The Ad Hoc Committee on Honors yesterday asked the Faculty Council to consider setting a fixed number of honors grades outside a student's field of concentration as a prerequisite for magna cum laude and cum laude degrees.

The proposed amendment would require honors grades in six half courses outside the area of the student's field of concentration.

Under the proposal, students who fail more than two half courses could not graduate with departmental honors unless they compensated for each extra failure with an honors grade in still another course outside the area of the field of concentration.

Francis M. Pipkin, associate dean of the Faculty for the Colleges and chairman of the honors committee, said last nigh the proposal is still tentative, but that he thinks when finalized it "should make everyone happy."

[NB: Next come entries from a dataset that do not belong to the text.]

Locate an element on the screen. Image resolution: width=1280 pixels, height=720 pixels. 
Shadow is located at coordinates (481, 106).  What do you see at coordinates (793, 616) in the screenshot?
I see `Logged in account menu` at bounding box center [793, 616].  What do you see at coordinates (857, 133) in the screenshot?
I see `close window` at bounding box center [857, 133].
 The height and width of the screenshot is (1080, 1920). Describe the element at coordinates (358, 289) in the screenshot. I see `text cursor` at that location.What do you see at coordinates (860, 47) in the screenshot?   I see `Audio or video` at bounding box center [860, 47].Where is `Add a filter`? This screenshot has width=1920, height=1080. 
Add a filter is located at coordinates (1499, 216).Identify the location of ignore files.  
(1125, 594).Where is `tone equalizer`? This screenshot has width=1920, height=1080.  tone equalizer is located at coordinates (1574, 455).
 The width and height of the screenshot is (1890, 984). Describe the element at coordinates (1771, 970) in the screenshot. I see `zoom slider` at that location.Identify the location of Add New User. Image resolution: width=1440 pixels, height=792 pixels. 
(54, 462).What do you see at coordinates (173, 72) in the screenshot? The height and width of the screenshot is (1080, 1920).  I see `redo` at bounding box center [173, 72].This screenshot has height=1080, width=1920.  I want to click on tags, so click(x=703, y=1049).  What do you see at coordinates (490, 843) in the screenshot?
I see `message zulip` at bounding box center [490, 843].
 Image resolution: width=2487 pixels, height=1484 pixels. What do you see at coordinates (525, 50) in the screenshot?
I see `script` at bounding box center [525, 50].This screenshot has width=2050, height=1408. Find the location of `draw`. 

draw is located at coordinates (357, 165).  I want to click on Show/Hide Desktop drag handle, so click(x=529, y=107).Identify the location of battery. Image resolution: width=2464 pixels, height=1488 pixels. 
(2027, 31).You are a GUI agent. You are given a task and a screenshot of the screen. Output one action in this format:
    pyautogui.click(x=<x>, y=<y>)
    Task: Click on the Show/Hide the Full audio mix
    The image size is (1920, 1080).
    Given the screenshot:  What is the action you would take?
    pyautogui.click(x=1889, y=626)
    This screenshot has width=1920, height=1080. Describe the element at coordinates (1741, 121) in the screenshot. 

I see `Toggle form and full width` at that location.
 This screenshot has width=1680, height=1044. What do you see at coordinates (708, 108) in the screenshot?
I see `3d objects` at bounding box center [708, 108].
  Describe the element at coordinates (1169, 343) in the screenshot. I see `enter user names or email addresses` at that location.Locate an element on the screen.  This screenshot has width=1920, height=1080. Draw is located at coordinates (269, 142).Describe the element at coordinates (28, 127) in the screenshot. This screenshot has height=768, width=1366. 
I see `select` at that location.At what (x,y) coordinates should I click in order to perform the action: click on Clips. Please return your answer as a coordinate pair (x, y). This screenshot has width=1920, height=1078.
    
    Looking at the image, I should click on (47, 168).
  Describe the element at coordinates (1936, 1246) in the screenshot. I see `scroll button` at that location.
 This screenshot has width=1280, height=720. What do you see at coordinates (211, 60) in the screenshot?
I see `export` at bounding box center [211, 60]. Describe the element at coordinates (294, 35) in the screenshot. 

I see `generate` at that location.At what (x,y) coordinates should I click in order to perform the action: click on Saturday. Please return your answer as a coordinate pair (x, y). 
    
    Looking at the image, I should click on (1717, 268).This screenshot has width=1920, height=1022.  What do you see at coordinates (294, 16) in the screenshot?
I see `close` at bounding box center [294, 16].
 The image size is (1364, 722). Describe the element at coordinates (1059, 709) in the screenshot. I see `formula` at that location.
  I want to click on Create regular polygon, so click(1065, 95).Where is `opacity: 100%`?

The legislation the Faculty passed last month requires honors grades in at least half a student's non-concentration courses, while the standards in effect until July 1977 require honor grades in at least two-thirds the student's letter-graded courses outside his field of concentration.

The council will discuss the tentative proposal next week.

The Faculty Council yesterday decided it will not endorse a proposal by Kary W. Deutsch, Stanfield Professor of International Peace, and several other faculty members that the Faculty make the Ad Hoc Committee on World Order Studies a standing committee.

The council proposed that the committee member consider remaining an ad hoc committee, or forming by themselves or jointly with the Center for International Affairs a Standing Committee on International Affairs.

The committee could not go to the full Faculty without the council's endorsement, but Deutsch said yesterday he believes it will choose one of the other options.

However, Deutsch said he does not know which one the committee will choose.